BEGIN Document text

Energy

Life without lights

English


A battery-powered torch is the only reliable light source for these children in northern Ghana, but batteries are expensive for their families. Small scale solar-powered lights can provide better illumination at much lower cost and environmental impact 

Guest post by Caspar Henderson

A recent exhibition in London has helped focus attention on environmentally friendly solutions to one of the greatest development challenges facing 1.4 billion of the world’s poorest people: the provision of affordable, durable and non-polluting solar-powered lighting and electrical systems. Life Without Lights, a series of photographs by Peter DiCampo, a young American photographer and former Peace Corps volunteer, vividly portrayed night in a remote village in northern Ghana, where most inhabitants can not afford such services. Typically in such areas, light comes from the combustion of scarce wood, expensive kerosene and conventional battery-powered flashlights [torches], while an inadequate and sporadic electricity supply from expensive diesel generators reaches only a very few.

END Document text
BEGIN Recorded information

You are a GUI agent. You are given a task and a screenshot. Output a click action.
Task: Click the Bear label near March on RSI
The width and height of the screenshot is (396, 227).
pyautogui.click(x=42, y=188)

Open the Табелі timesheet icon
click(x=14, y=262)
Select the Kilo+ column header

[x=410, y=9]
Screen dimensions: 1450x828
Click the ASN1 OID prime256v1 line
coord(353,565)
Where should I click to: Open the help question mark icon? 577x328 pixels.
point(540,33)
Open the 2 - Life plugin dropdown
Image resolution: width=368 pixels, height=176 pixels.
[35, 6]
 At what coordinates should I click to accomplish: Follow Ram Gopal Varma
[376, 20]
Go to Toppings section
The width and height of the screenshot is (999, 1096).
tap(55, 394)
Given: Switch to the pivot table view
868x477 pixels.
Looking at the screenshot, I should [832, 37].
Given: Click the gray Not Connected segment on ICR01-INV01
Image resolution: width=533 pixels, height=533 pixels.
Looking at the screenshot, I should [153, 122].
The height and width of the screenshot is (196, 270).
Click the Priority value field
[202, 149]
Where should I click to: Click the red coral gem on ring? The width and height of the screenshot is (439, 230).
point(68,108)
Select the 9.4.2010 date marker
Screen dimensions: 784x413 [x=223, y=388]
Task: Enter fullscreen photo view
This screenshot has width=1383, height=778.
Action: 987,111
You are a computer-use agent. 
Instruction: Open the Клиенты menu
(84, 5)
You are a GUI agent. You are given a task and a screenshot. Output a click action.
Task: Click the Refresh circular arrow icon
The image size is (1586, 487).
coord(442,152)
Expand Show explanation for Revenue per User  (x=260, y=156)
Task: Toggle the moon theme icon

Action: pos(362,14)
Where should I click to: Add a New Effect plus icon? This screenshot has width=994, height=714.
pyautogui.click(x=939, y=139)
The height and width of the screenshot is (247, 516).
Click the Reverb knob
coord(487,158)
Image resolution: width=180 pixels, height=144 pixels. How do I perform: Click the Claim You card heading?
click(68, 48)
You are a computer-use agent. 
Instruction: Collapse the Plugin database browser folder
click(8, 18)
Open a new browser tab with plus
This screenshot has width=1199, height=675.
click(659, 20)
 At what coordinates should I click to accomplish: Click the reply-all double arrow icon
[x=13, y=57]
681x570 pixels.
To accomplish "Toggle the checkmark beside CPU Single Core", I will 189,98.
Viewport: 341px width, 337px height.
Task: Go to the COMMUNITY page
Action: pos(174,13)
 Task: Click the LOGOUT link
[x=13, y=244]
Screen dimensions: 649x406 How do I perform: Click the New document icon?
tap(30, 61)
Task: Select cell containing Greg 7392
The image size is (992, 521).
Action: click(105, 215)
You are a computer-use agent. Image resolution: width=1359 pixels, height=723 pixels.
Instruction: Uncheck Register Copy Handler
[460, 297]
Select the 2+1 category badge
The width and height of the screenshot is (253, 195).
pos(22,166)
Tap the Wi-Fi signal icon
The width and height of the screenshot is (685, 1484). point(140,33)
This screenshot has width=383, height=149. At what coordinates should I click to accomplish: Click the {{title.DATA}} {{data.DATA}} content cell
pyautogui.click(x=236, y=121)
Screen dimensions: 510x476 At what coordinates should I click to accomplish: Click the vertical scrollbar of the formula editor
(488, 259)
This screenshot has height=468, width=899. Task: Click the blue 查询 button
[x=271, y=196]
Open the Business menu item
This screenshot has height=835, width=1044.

END Recorded information

Resume the text about solar-powered lighting for villages in northern Ghana, starting after its final sentence. The lines have nothing to do with this.

== Response to the task ==
The exhibition was supported by Ashden, a UK-based charitable foundation that champions and promotes "practical, local energy solutions that cut carbon, protect the environment, reduce poverty and improve people’s lives." Enterprises recognized and awarded by Ashden have become path-finding, successful social renewable energy enterprises in the UK and worldwide. These include d.light, which is rapidly expanding in Ghana and elsewhere, and ToughStuff, whose ‘Business-in-a-Box’ scheme in rural Kenya was set up with 200 local entrepreneurs who sold solar products in rural villages and towns. These products enabled caused a 50% reduction in costs to charge mobile phones saving households US$75 a year. The entrepreneurs themselves increased their incomes by $200 dollars a year, while 85% of users told researchers they had seen an improvement in their living conditions as a result, with more disposable income for food, education, medication and clothing.

“We must adopt a business-like approach when delivering sustainable energy.” said Brain Dominic of the UK-based development organisation Christian Aid at the launch of Life Without Lights. “Only then can we achieve scale. This is not is not just about delivering energy, this is about delivering energy services really well, about harnessing sustainable energy and getting the poorest to use strong social enterprises models.” In Jarkhand State in India, Christian Aid has worked with 4,000 families of the Abedasi people and provided them with solar lanterns which they pay back in small instalments every month. In Malawi it partnered with several international agencies to work with 80,000 families on a programme that includes access to sustainable energy.